Het hof heeft gezien bovengenoemde beschikking en de akte opgemaakt door de griffier bij die rechtbank van 13 oktober 2010.
OVERWEGINGEN:
Het hoger beroep richt zich tegen de beslissing van de rechtbank te Arnhem van 30 september 2010, waarbij de vordering tot verlenging van de gevangenhouding is afgewezen, op de grond dat - kort gezegd - gelet op de Richtlijn voor Strafvordering bij meerderjarige veelplegers
(Stcrt. 14 juli 2009, nr. 10579) in het onderhavige geval geen ISD-maatregel kan worden opgelegd. Het hof legt echter, met de officier van justitie, blijkens zijn appelschriftuur, de betreffende Richtlijn anders uit dan de rechtbank kennelijk heeft gedaan. Daarbij is het volgende van belang. Bij vonnis van 31 juli 2007 is aan verdachte eerder een ISD-maatregel opgelegd, welke maatregel vervolgens voor de duur van twee jaar is tenuitvoergelegd. Volgens het Uittreksel Justitiële Documentatie zou deze maatregel geëindigd zijn op 20 augustus 2009. Het hof neemt in aanmerking dat deze einddatum waarschijnlijk op een vergissing berust, mede gelet op een door de raadsman overgelegd schrijven van de reclassering, waarin als einddatum 14 augustus 2009 wordt genoemd. Wat daarvan ook zij, vaststaat dat binnen een jaar na de tenuitvoerlegging van evengemelde maatregel, opnieuw proces-verbaal wegens een op 7 september 2009 begaan misdrijf is opgemaakt tegen verdachte, welk feit heeft geleid tot een (onherroepelijke) veroordeling op 23 september 2009 door de Politierechter te Arnhem. Hieruit vloeit volgens de Richtlijn, met name uit voetnoot 2, opgenomen bij paragraaf 1.
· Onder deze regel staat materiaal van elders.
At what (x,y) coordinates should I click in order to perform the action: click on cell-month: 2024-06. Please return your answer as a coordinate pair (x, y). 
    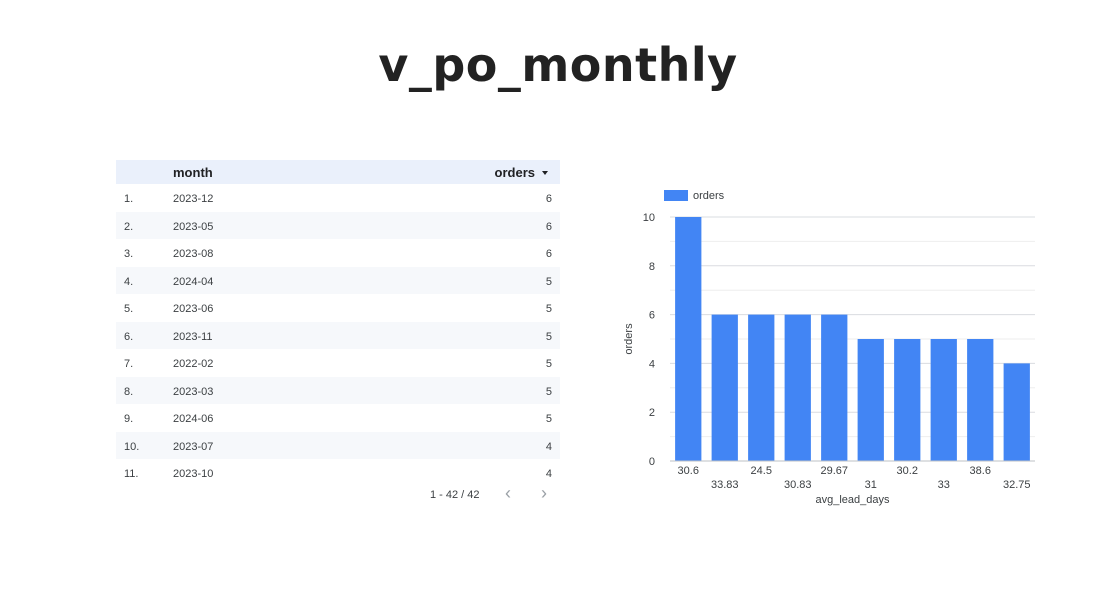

Definities, voort dat de verdachte de status van zeer actieve veelpleger blijft behouden, zodat, met inachtneming van de criteria die voortvloeien uit de wet, de verdachte in aanmerking komt voor een door het openbaar ministerie te vorderen ISD-maatregel. Er doet zich derhalve vooralsnog niet de situatie voor dat beginselen van een behoorlijke procesorde, in het bijzonder het vertrouwensbeginsel, zich verzetten tegen een latere vordering tot oplegging van een ISD-maatregel. Derhalve heeft de rechtbank op onjuiste gronden de vordering tot verlenging van de gevangenhouding afgewezen.
Het hof is na onderzoek gebleken dat verdenking, bezwaren en de gronden waarop de rechtbank het bevel tot gevangenhouding van verdachte heeft gegeven ook thans nog bestaan, zodat de beschikking van de rechtbank dient te worden vernietigd en de verlenging van de gevangenhouding dient te worden bevolen.
Het hof heeft gelet op het bepaalde in de artikelen 65, 66, 67 en 71 van het Wetboek van Strafvordering.
BESLISSING:
Het hof vernietigt de beschikking waarvan beroep en beveelt de verlenging van de gevangenhouding van verdachte voor de duur van zestig dagen en bepaalt dat de voorlopige hechtenis zal worden ondergaan in een huis van bewaring of in een andere wettige plaats van detentie in Nederland.
Aldus gegeven op 3 november 2010 door mrs A.E. Harteveld, voorzitter, E.A.K.G. Ruys en
A.W.M. Elders, raadsheren, in tegenwoordigheid van B.M.W. van de Lagemaat, griffier, en ondertekend door de voorzitter en de griffier.